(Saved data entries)
———

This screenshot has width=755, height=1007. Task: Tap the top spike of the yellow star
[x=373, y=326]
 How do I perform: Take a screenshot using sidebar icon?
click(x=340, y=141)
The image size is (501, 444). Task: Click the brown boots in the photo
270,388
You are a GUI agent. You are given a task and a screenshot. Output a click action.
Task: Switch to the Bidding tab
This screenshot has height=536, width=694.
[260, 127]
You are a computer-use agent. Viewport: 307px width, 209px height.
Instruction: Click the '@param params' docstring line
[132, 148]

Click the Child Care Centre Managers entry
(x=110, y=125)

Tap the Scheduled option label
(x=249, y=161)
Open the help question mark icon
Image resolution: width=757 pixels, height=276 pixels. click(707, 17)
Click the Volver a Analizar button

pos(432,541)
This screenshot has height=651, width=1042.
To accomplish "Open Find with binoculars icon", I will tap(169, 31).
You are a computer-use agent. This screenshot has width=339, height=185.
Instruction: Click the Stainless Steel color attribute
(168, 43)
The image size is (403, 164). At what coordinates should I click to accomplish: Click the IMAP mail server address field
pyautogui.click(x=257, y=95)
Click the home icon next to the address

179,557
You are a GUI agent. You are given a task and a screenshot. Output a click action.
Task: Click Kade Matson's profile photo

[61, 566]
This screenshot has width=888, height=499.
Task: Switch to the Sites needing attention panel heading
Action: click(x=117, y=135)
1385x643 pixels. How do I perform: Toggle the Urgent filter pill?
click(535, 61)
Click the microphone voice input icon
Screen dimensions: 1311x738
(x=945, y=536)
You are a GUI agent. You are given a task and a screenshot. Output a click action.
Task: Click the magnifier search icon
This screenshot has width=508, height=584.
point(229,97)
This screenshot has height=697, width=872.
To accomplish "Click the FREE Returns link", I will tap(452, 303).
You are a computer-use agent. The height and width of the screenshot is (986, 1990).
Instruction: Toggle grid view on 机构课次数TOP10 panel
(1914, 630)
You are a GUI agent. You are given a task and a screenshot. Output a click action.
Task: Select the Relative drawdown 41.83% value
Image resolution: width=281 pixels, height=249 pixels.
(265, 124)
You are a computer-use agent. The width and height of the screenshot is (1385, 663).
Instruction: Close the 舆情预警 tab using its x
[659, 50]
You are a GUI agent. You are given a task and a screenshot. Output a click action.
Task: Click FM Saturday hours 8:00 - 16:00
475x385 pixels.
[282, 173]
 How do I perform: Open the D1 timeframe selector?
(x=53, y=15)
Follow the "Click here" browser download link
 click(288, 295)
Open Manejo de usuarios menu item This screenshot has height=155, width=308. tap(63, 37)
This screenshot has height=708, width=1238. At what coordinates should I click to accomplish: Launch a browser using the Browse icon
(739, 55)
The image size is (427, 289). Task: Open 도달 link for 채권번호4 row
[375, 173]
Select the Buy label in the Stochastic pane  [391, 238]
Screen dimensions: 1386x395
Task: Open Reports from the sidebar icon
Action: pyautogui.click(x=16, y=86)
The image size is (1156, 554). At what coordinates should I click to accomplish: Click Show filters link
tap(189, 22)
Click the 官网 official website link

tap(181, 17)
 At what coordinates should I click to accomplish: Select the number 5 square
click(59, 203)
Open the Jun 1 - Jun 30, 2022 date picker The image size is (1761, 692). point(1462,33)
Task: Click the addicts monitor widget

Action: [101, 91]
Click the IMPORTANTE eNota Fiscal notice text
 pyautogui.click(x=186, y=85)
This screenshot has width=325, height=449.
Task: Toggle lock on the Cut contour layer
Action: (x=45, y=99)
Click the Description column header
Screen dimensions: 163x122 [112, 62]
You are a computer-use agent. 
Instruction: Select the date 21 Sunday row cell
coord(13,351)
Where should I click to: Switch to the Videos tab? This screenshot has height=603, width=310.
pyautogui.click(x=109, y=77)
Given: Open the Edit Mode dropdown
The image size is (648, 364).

———

### Problem requirements
Please reproduce all of the material above line for line, with no changes.

### Expected answer
This screenshot has width=755, height=1007. Task: Tap the top spike of the yellow star
[x=373, y=326]
 How do I perform: Take a screenshot using sidebar icon?
click(x=340, y=141)
The image size is (501, 444). Task: Click the brown boots in the photo
270,388
You are a GUI agent. You are given a task and a screenshot. Output a click action.
Task: Switch to the Bidding tab
This screenshot has height=536, width=694.
[260, 127]
You are a computer-use agent. Viewport: 307px width, 209px height.
Instruction: Click the '@param params' docstring line
[132, 148]

Click the Child Care Centre Managers entry
(x=110, y=125)

Tap the Scheduled option label
(x=249, y=161)
Open the help question mark icon
Image resolution: width=757 pixels, height=276 pixels. click(707, 17)
Click the Volver a Analizar button

pos(432,541)
This screenshot has height=651, width=1042.
To accomplish "Open Find with binoculars icon", I will tap(169, 31).
You are a computer-use agent. This screenshot has width=339, height=185.
Instruction: Click the Stainless Steel color attribute
(168, 43)
The image size is (403, 164). At what coordinates should I click to accomplish: Click the IMAP mail server address field
pyautogui.click(x=257, y=95)
Click the home icon next to the address

179,557
You are a GUI agent. You are given a task and a screenshot. Output a click action.
Task: Click Kade Matson's profile photo

[61, 566]
This screenshot has width=888, height=499.
Task: Switch to the Sites needing attention panel heading
Action: click(x=117, y=135)
1385x643 pixels. How do I perform: Toggle the Urgent filter pill?
click(535, 61)
Click the microphone voice input icon
Screen dimensions: 1311x738
(x=945, y=536)
You are a GUI agent. You are given a task and a screenshot. Output a click action.
Task: Click the magnifier search icon
This screenshot has width=508, height=584.
point(229,97)
This screenshot has height=697, width=872.
To accomplish "Click the FREE Returns link", I will tap(452, 303).
You are a computer-use agent. The height and width of the screenshot is (986, 1990).
Instruction: Toggle grid view on 机构课次数TOP10 panel
(1914, 630)
You are a GUI agent. You are given a task and a screenshot. Output a click action.
Task: Select the Relative drawdown 41.83% value
Image resolution: width=281 pixels, height=249 pixels.
(265, 124)
You are a computer-use agent. The width and height of the screenshot is (1385, 663).
Instruction: Close the 舆情预警 tab using its x
[659, 50]
You are a GUI agent. You are given a task and a screenshot. Output a click action.
Task: Click FM Saturday hours 8:00 - 16:00
475x385 pixels.
[282, 173]
 How do I perform: Open the D1 timeframe selector?
(x=53, y=15)
Follow the "Click here" browser download link
 click(288, 295)
Open Manejo de usuarios menu item This screenshot has height=155, width=308. tap(63, 37)
This screenshot has height=708, width=1238. At what coordinates should I click to accomplish: Launch a browser using the Browse icon
(739, 55)
The image size is (427, 289). Task: Open 도달 link for 채권번호4 row
[375, 173]
Select the Buy label in the Stochastic pane  [391, 238]
Screen dimensions: 1386x395
Task: Open Reports from the sidebar icon
Action: pyautogui.click(x=16, y=86)
The image size is (1156, 554). At what coordinates should I click to accomplish: Click Show filters link
tap(189, 22)
Click the 官网 official website link

tap(181, 17)
 At what coordinates should I click to accomplish: Select the number 5 square
click(59, 203)
Open the Jun 1 - Jun 30, 2022 date picker The image size is (1761, 692). point(1462,33)
Task: Click the addicts monitor widget

Action: [101, 91]
Click the IMPORTANTE eNota Fiscal notice text
 pyautogui.click(x=186, y=85)
This screenshot has width=325, height=449.
Task: Toggle lock on the Cut contour layer
Action: (x=45, y=99)
Click the Description column header
Screen dimensions: 163x122 [112, 62]
You are a computer-use agent. 
Instruction: Select the date 21 Sunday row cell
coord(13,351)
Where should I click to: Switch to the Videos tab? This screenshot has height=603, width=310.
pyautogui.click(x=109, y=77)
Given: Open the Edit Mode dropdown
The image size is (648, 364).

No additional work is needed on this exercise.